Check each line below for the word "computer", and copy those that have it.
※
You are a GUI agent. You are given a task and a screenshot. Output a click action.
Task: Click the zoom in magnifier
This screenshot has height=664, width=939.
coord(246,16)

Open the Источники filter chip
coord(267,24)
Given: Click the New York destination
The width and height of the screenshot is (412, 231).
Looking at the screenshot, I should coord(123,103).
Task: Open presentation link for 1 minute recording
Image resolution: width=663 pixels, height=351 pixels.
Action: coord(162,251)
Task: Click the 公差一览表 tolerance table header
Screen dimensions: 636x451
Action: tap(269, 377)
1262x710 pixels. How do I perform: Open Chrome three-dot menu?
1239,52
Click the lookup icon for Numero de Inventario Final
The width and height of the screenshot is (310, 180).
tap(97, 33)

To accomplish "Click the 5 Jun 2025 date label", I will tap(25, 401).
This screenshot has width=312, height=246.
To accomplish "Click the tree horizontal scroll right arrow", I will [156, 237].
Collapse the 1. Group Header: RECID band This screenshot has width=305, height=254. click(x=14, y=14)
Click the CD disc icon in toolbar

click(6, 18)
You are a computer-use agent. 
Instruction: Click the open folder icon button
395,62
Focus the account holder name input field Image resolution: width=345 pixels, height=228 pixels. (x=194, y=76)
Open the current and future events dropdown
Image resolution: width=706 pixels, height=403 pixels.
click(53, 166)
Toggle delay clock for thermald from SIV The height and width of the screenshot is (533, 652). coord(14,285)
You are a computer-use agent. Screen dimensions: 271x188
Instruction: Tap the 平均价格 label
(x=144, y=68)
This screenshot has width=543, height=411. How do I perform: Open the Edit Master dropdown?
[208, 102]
※
[PROBLEM SOLUTION]:
You are a computer-use agent. 
You are a computer-use agent. Screen dimensions: 271x188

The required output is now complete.